Но сейчас только грустно было Петру Васильевичу.
Люба совсем невесела, сникшая, потухшая, на лице ее серая тень. Раньше она все же делилась с ним своими мыслями, переживаниями, – и ей становилось легче, и ему. А теперь замкнулась, молчит. Всего себя отдал бы Петр Васильевич, не задумавшись, чтобы только согнать с Любы эту хмарь, вернуть на ее лицо хотя бы одну ее прежнюю безоблачно-светлую, как в девчоночьи, дозамужние ее годы, улыбку… А он даже слов не может найти в себе таких, чтобы они оказались нужны Любе… И тоже молчит, только мучается от ее муки…
Андрюшка вчера потихоньку утащил из дома молоток, гвозди и стал забивать в лавочку. Игрушки уже мало занимают ребят, рабочий инструмент им интересней… Растут… Время – быстролетно, и ведь совсем недолго, когда подымутся они от земли, вымахнут в полный рост и тоже начнут свой путь, без опоры на старших. Как-то сложится их судьба, что им подарит? Этого ему уже не узнать, не увидеть… Не пожалеют ли они когда-нибудь, что родились в этот мир, чего больше придется на их долю – добра или зла, радостей или печалей?
Любе, как видно, уже не улыбнется судьба, жребий ее выпал – и вот таким оказался он…

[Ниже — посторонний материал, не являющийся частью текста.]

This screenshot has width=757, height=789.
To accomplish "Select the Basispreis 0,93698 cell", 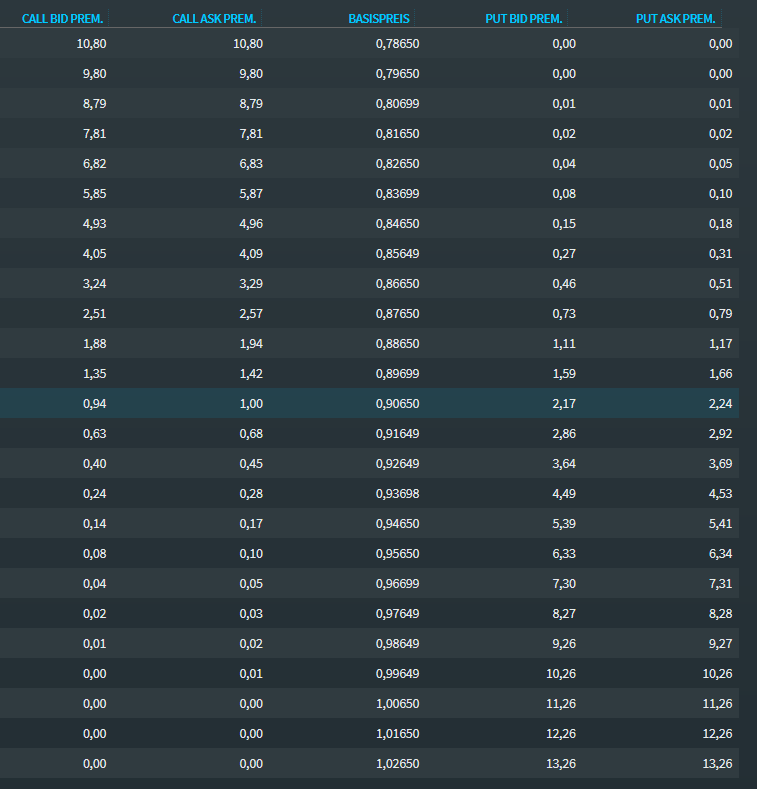I will (x=397, y=494).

А с какого счастья начиналось все когда-то… Война была еще в середине страны, вокруг было столько убито, растерзано, таких же молодых, сильных, здоровых, как он, так же хотевших жить, и много-много еще должно было умереть на дымных полях сражений, а он вдруг увидел, осознал, что он пощажен и будет у него долгая, бесконечная, как казалось тогда, в двадцать лет, жизнь впереди и все, что она означает, и дети, и внуки… Весной сорок третьего года, отпущенный из госпиталя, в солдатской шинели, с вещевым мешком, хромой, шел он в свою деревню на костылях, обмотанных бинтами там, где они упирались в подмышки, шел медленно, долго, несколько суток, от Таловой, где ему пришлось вылезти из вагона. Дальше, к Воронежу, еще не залатали как следует пути, и поезда ходили слабо, подолгу застревая на перегонах, станциях и полустанках. Петр Васильевич надеялся, что пристроится на какой-нибудь попутный транспорт, но подъехать было не на чем: на деревенских проселках, тонувших в грязи, не встречалось машин. Бабы, детишки, старики копали лопатами огороды, и каждый, завидев ковыляющего солдата, выпрямлялся, застывал, смотрел напряженно, гадая – кто это бредет, не свой ли, местный? А у иных, должно быть, заходилось сердце и холодели ноги – от сходства Петра Васильевича с тем, кто на фронте, кого ждут, от кого давно нет вестей… И во всех взглядах Петру Васильевичу виделось тогда, читалось одно и то же – что он счастливец, выпала ему редкостная удача: хоть такой, покалеченный, но все-таки он выжил, идет назад, несет в свой дом, в свою семью праздник, которого не всем дождаться…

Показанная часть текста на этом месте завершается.